2001.1.1版 
これが日向3代の墓(ニニギ命、山幸彦、ウガヤ葺不合命、玉依姫)


 岡村秀典氏著『三角縁神獣鏡の時代』では北部九州の前漢鏡を多数出土した著名な遺跡に関して、鏡を中心として年代が詳しく考察されています。この書を読んで、以前から見当をつけていた場所・年代がほとんど一致したため、記紀神代に当たる日向3代(ニニギ命、山幸彦、ウガヤ葺不合命)の墓を特定することができました。また更に古くて記紀神代にもほとんど登場しないカナサキ尊(=住吉翁)の墓が須玖岡本遺跡D地点であることもわかりました。

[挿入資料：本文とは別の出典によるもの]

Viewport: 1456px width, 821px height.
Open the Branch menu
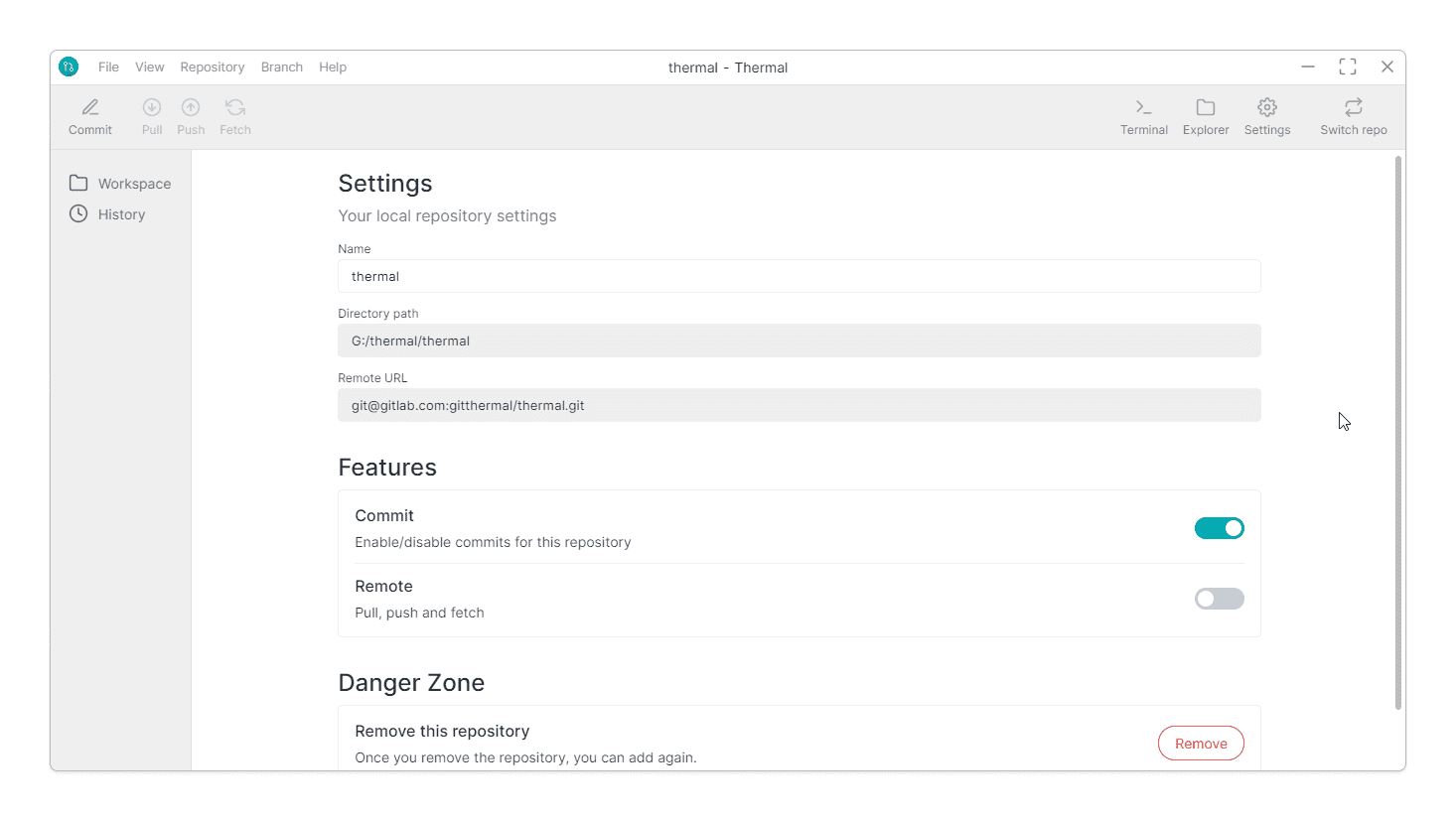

・三雲南小路遺跡:前1世紀後半として、ニニギ命(BC50−BC10)の墓。

・井原鑓溝遺跡:西暦紀元少し後としてヒコホホデミ(山幸彦、BC30−AD10)の墓。古事記に御墓は高千穂の山の西とありますが、高千穂の山とは井原鑓溝遺跡の東側にある高祖山のことでしょう。

・平原5号墓:八瀬姫(五瀬命生母、AD1−AD20)の墓。

・平原1号墓:ウガヤフキアエズ命(神武天皇の父、BC10−AD40)の墓。

・平原2号墓:玉依姫(神武天皇生母、AD1−AD50)の墓。

・須玖岡本遺跡D地点:前1世紀中頃として、アマテル神(BC90−AD10)から九州全体の統治を任されたカナサキ尊(=住吉翁、BC110−BC50)の墓。その後継ぎがニニギ尊であり有名な天孫降臨となります。ただし天孫降臨は、高天原から九州にまっすぐ向かった(記紀)ということではないようで、ホツマ伝によって実相の詳しい解明が必要であると考えられます。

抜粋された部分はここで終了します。